Work request
In the data that follows, every line containing the word "click" should be returned.

Provided information

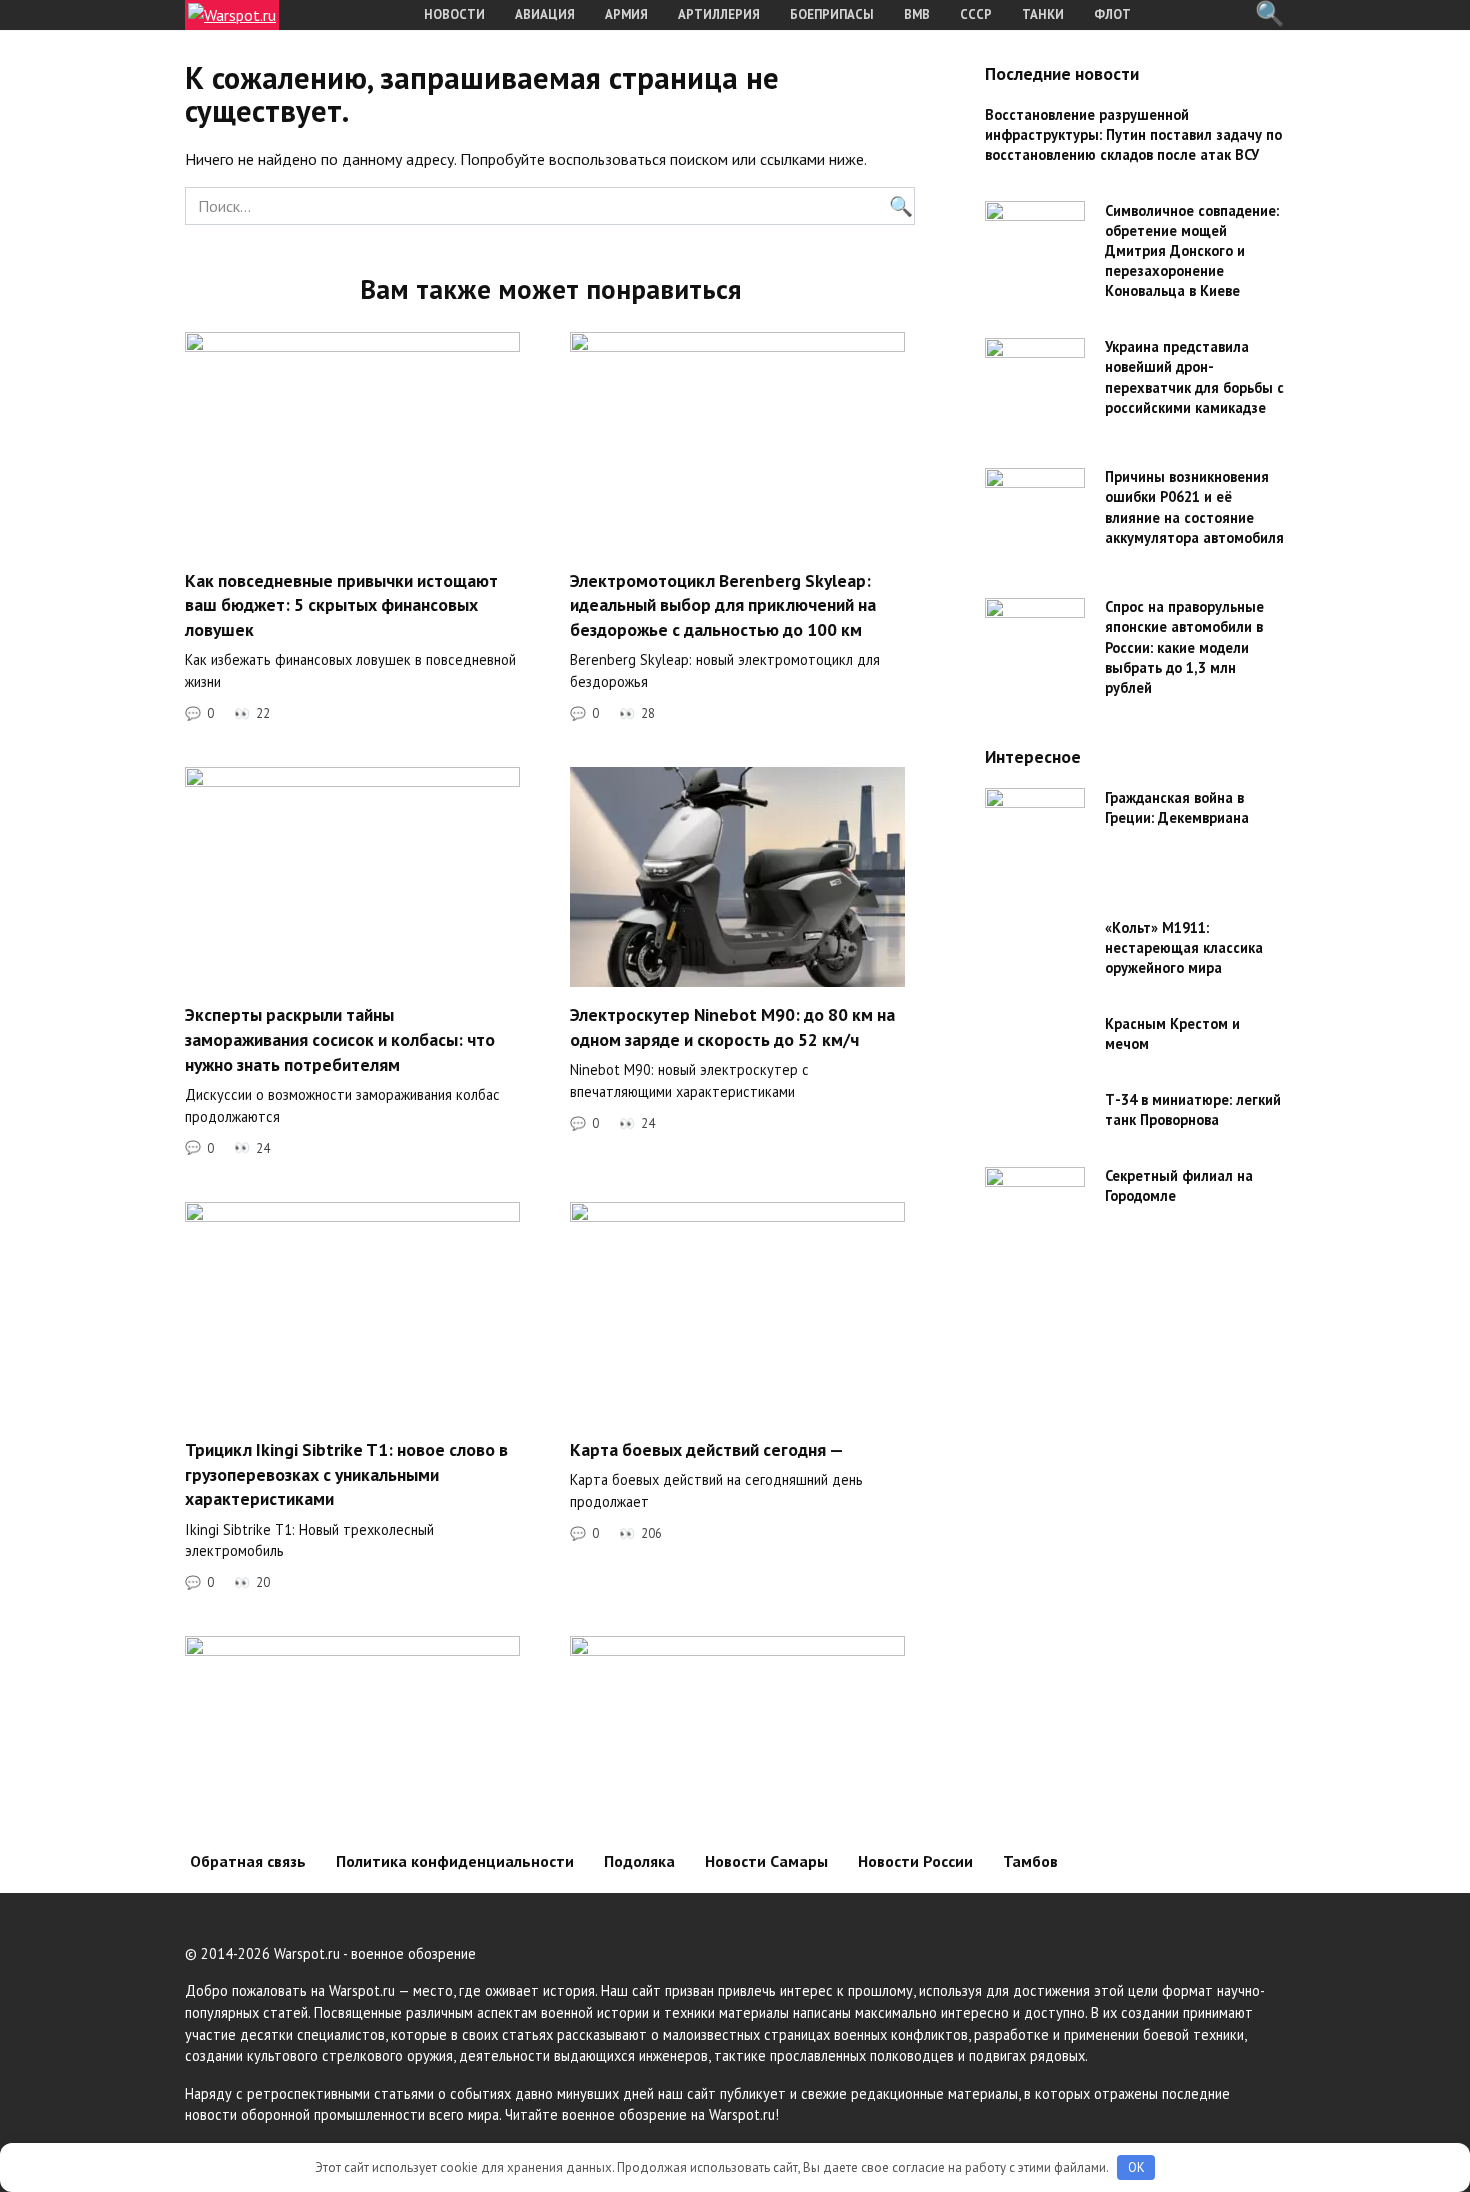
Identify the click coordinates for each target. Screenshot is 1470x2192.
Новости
---
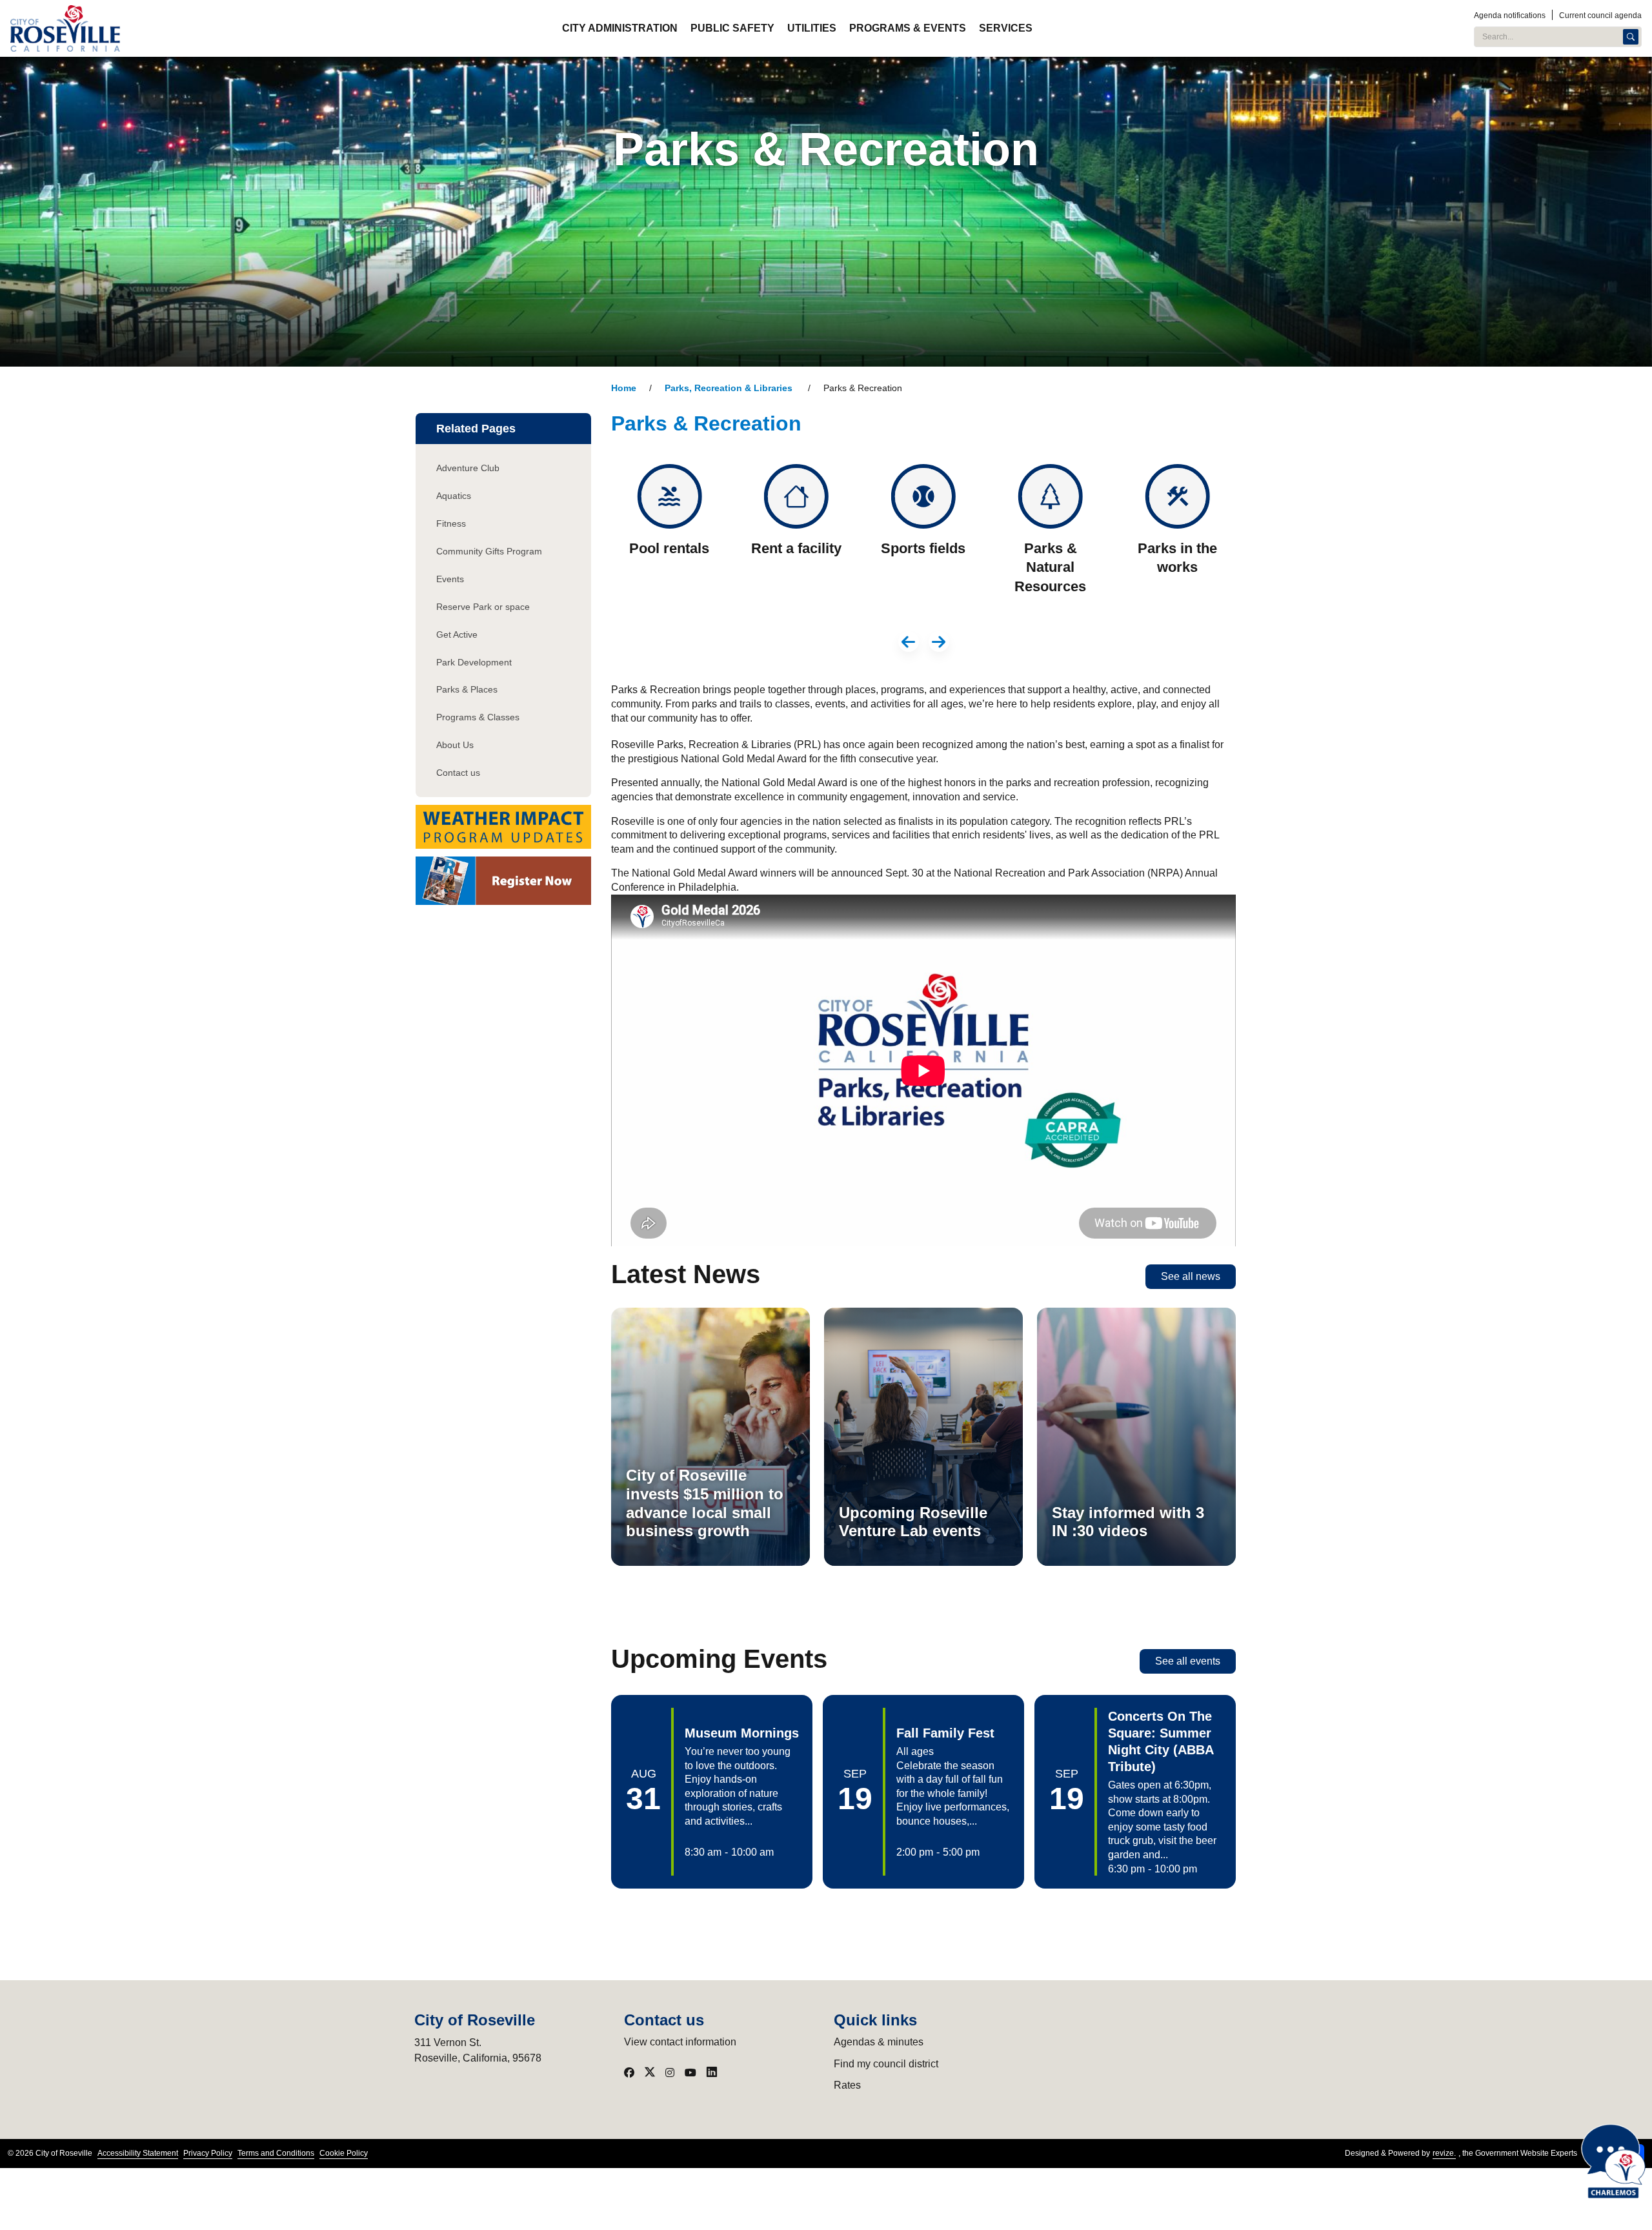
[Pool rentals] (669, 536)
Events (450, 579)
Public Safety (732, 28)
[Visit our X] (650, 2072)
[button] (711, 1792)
* * *
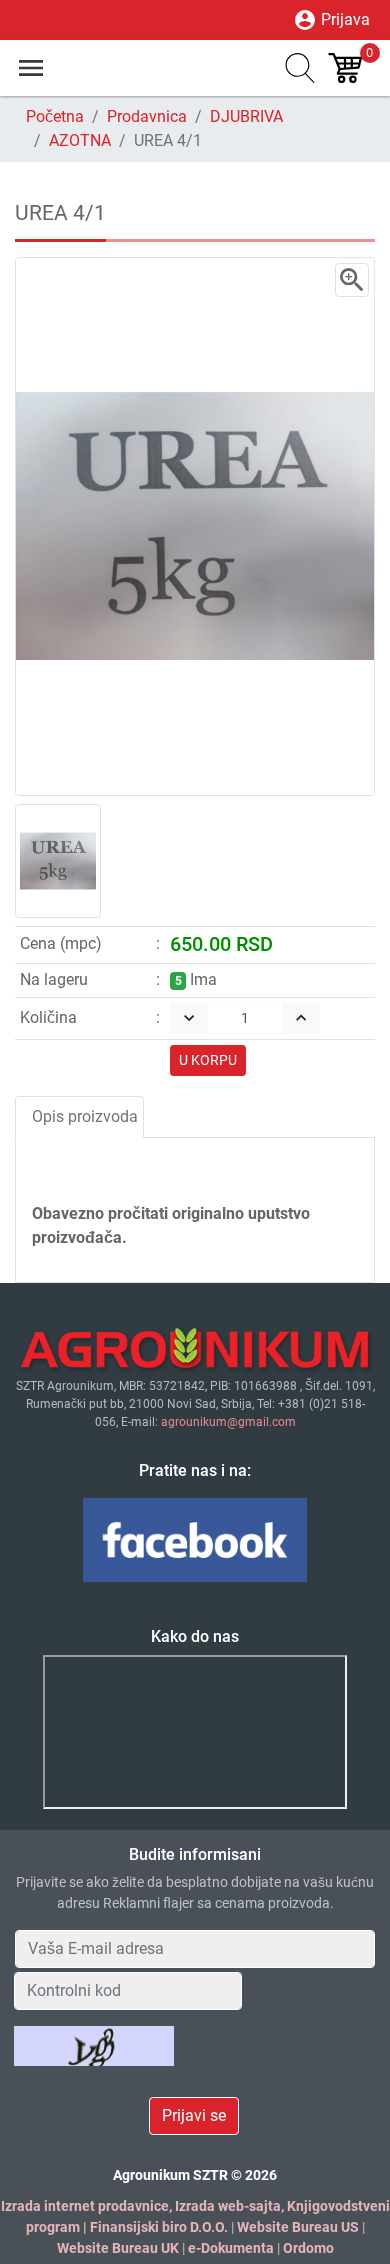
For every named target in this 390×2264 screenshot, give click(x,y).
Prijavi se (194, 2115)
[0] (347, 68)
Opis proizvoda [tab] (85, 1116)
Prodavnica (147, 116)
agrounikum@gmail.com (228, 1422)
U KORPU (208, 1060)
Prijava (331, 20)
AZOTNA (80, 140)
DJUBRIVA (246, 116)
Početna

Exercise response
Identify the click coordinates for each target. Screenshot is 1470x2192.
For every named target in this 390×2264 screenshot, give click(x,y).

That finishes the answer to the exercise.